What the exercise asks
Your answer should contain only the lines from the top of the data below down through the one with "Descontos (68, 940)", transcribed exactly and without pictures; please include nothing more.

Screenshot grounding data:

::::

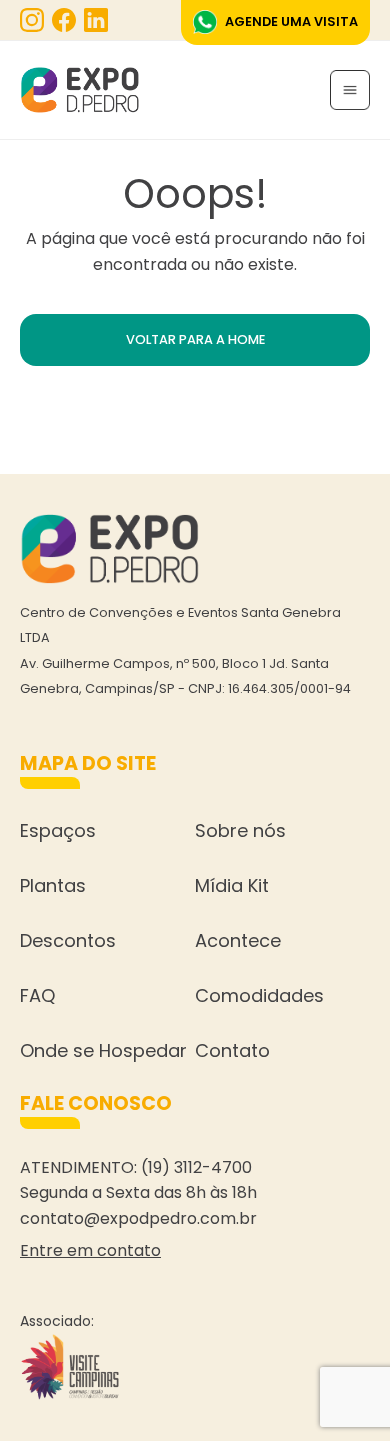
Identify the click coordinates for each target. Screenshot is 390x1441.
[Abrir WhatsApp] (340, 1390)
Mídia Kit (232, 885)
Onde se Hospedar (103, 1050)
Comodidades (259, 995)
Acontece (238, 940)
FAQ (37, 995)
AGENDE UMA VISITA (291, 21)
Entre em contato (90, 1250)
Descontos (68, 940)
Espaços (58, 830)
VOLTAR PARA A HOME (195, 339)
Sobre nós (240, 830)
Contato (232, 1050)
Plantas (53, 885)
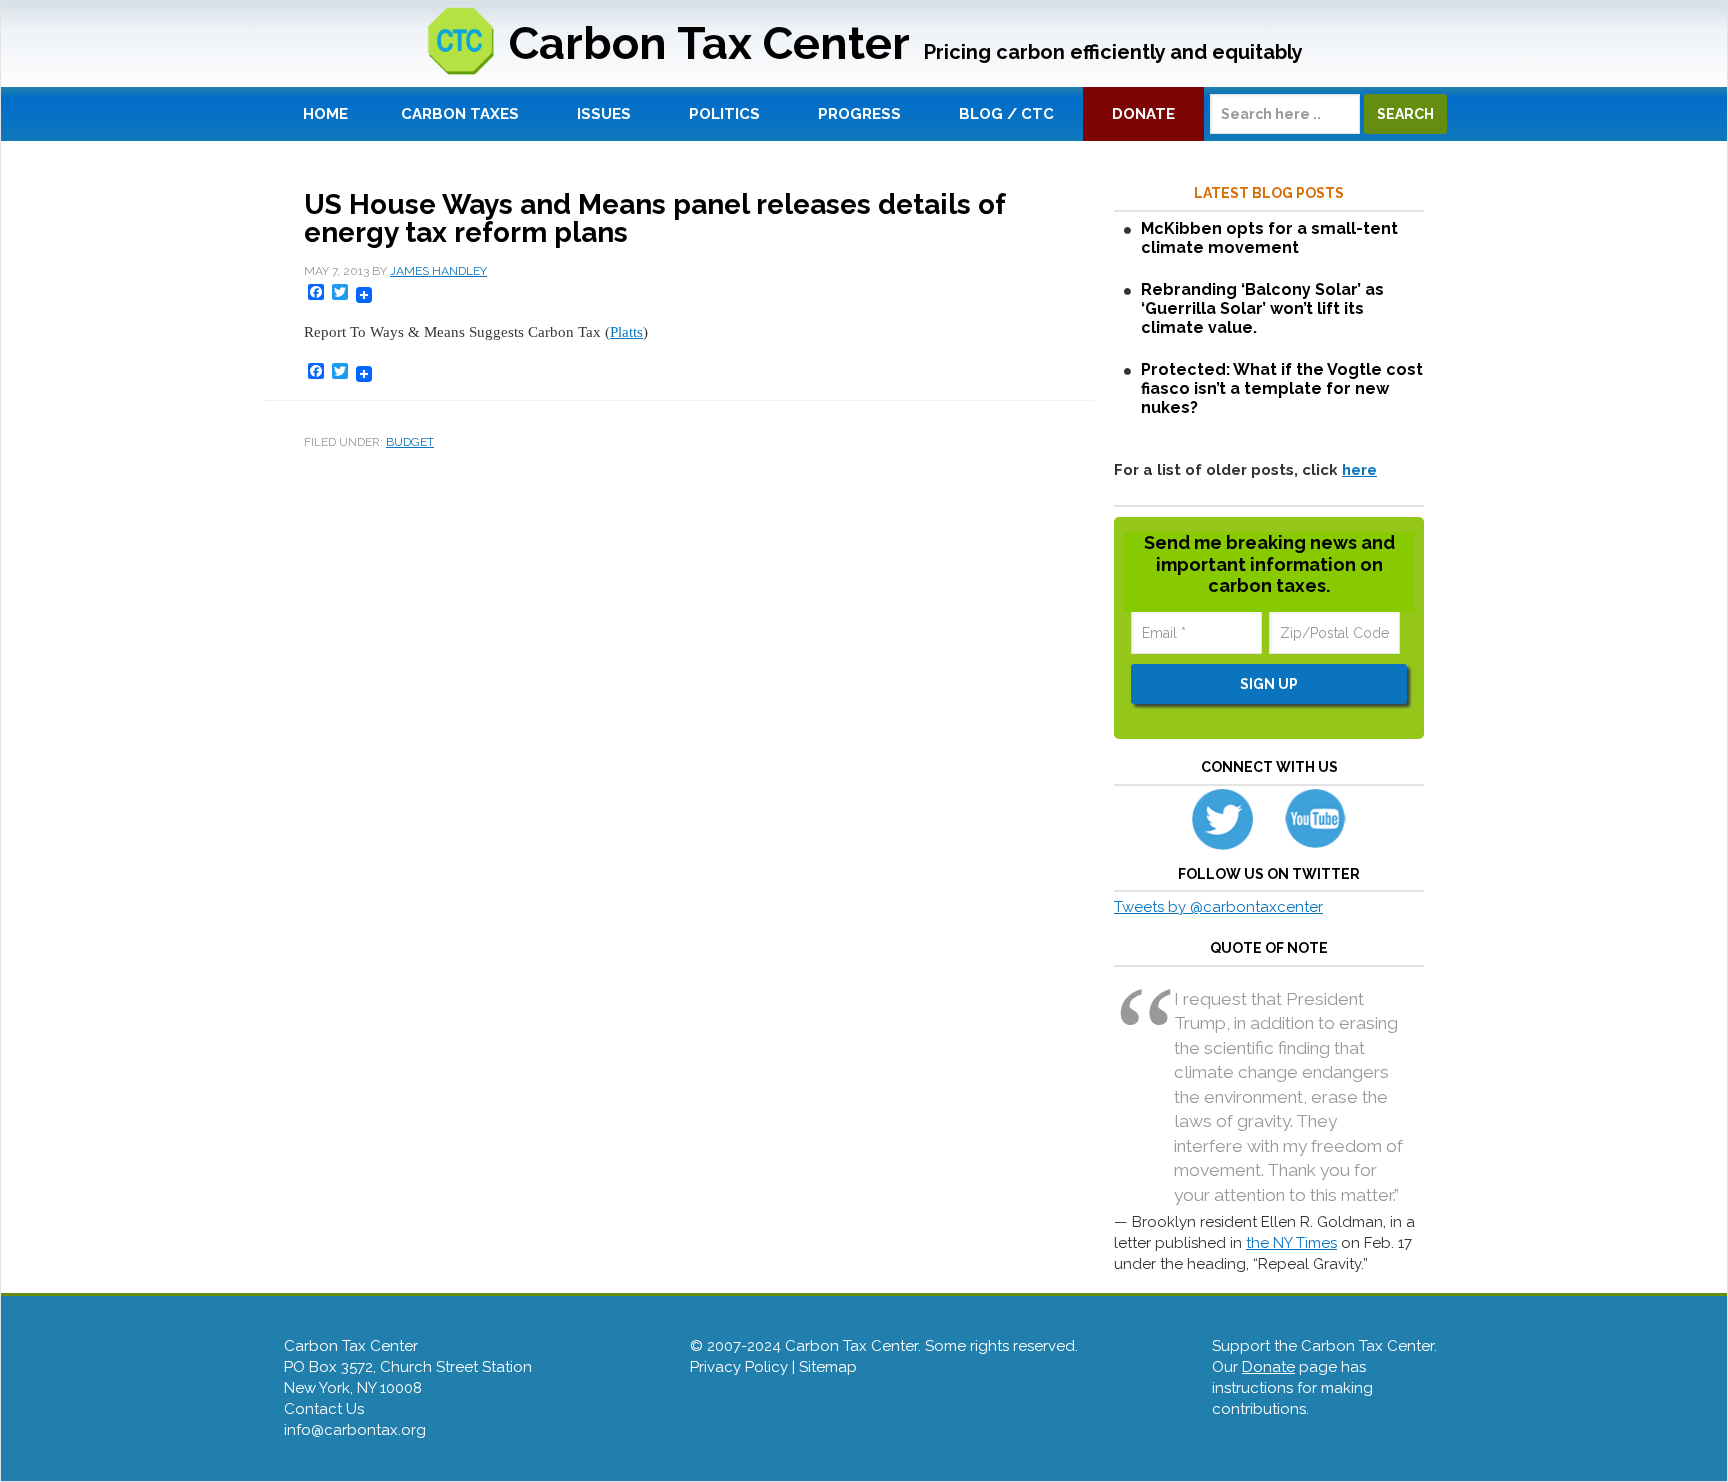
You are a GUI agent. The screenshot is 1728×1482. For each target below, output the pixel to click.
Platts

::::

Exercise output
Identify the click coordinates for each target. Screenshot is 390x1441.
[Abrir WhatsApp] (340, 1390)
Mídia Kit (232, 885)
Onde se Hospedar (103, 1050)
Comodidades (259, 995)
Acontece (238, 940)
FAQ (37, 995)
AGENDE UMA VISITA (291, 21)
Entre em contato (90, 1250)
Descontos (68, 940)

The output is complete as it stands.